= TASK =
Beneath this instruction is a listing. Transcribe from it only the stretch from the line with "promo (1103, 602)" through the line with "အတွေးအမြင် (143, 2501)", both end lines included, exactly as written.
*** Opening PROVIDED DATA ***
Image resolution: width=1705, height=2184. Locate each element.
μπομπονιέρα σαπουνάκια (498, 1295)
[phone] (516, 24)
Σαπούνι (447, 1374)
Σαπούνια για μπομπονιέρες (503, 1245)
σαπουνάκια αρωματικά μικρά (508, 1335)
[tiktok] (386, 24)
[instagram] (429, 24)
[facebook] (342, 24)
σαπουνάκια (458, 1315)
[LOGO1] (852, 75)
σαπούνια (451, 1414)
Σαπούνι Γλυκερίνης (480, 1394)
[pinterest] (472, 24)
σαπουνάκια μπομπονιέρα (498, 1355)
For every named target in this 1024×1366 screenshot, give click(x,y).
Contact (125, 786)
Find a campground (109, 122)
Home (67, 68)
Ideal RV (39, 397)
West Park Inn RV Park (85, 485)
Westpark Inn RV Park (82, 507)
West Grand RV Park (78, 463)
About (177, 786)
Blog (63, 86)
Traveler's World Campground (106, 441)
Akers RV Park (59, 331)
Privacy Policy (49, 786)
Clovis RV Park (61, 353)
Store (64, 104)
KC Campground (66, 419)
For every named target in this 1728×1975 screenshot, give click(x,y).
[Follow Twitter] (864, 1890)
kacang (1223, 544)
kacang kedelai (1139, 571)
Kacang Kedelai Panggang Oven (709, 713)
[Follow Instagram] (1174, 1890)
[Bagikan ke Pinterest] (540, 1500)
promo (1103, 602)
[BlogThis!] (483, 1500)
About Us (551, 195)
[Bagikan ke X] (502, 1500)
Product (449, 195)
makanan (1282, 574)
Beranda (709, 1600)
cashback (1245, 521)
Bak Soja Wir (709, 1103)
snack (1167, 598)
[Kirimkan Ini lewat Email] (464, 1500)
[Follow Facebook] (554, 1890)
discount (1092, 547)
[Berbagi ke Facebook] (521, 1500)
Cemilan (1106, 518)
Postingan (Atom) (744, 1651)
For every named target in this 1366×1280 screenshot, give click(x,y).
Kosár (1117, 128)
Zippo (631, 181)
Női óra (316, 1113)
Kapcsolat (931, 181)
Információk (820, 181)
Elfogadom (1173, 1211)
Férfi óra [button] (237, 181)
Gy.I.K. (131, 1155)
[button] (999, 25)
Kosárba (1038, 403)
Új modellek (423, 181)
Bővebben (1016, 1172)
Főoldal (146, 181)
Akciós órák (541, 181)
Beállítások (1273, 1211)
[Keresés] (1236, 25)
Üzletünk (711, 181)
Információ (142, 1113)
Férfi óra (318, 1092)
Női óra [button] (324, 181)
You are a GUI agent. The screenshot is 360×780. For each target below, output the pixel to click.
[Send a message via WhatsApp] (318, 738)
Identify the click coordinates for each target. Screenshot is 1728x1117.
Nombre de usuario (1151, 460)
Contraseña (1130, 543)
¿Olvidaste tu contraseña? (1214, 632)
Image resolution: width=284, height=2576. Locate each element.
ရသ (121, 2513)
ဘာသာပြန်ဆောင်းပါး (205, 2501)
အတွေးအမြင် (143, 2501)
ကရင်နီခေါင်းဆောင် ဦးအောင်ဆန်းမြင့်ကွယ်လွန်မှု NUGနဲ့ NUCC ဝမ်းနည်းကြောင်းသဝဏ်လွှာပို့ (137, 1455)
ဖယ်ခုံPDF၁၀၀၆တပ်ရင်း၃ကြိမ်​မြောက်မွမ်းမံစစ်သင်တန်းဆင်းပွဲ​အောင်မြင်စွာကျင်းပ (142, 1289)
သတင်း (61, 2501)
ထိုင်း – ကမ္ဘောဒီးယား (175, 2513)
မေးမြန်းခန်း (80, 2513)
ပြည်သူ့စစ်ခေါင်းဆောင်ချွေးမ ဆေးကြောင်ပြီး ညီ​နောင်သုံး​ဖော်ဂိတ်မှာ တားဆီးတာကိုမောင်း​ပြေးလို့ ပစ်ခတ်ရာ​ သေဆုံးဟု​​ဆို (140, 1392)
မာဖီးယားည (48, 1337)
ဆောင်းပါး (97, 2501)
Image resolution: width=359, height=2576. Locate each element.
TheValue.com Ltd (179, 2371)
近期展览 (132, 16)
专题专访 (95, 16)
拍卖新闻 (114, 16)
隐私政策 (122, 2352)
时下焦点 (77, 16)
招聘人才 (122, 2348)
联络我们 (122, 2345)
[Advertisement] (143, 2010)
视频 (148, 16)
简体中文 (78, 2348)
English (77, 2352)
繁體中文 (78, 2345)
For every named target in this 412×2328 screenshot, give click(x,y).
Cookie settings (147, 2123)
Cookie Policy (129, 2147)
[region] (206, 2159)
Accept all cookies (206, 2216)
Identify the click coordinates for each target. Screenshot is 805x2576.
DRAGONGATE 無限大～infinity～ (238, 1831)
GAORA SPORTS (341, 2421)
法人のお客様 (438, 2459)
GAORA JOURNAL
*** Closing PROVIDED DATA ***
= COMPLETED TASK =
promo (1103, 602)
[BlogThis!] (483, 1500)
About Us (551, 195)
[Bagikan ke X] (502, 1500)
Product (449, 195)
makanan (1282, 574)
Beranda (709, 1600)
cashback (1245, 521)
Bak Soja Wir (709, 1103)
snack (1167, 598)
[Kirimkan Ini lewat Email] (464, 1500)
[Follow Facebook] (554, 1890)
discount (1092, 547)
[Berbagi ke Facebook] (521, 1500)
Cemilan (1106, 518)
Postingan (Atom) (744, 1651)
For every named target in this 1366×1280 screenshot, give click(x,y).
Kosár (1117, 128)
Zippo (631, 181)
Női óra (316, 1113)
Kapcsolat (931, 181)
Információk (820, 181)
Elfogadom (1173, 1211)
Férfi óra [button] (237, 181)
Gy.I.K. (131, 1155)
[button] (999, 25)
Kosárba (1038, 403)
Új modellek (423, 181)
Bővebben (1016, 1172)
Főoldal (146, 181)
Akciós órák (541, 181)
Beállítások (1273, 1211)
[Keresés] (1236, 25)
Üzletünk (711, 181)
Információ (142, 1113)
Férfi óra (318, 1092)
Női óra [button] (324, 181)
You are a GUI agent. The screenshot is 360×780. For each target below, output the pixel to click.
[Send a message via WhatsApp] (318, 738)
Identify the click coordinates for each target. Screenshot is 1728x1117.
Nombre de usuario (1151, 460)
Contraseña (1130, 543)
¿Olvidaste tu contraseña? (1214, 632)
Image resolution: width=284, height=2576. Locate each element.
ရသ (121, 2513)
ဘာသာပြန်ဆောင်းပါး (205, 2501)
အတွေးအမြင် (143, 2501)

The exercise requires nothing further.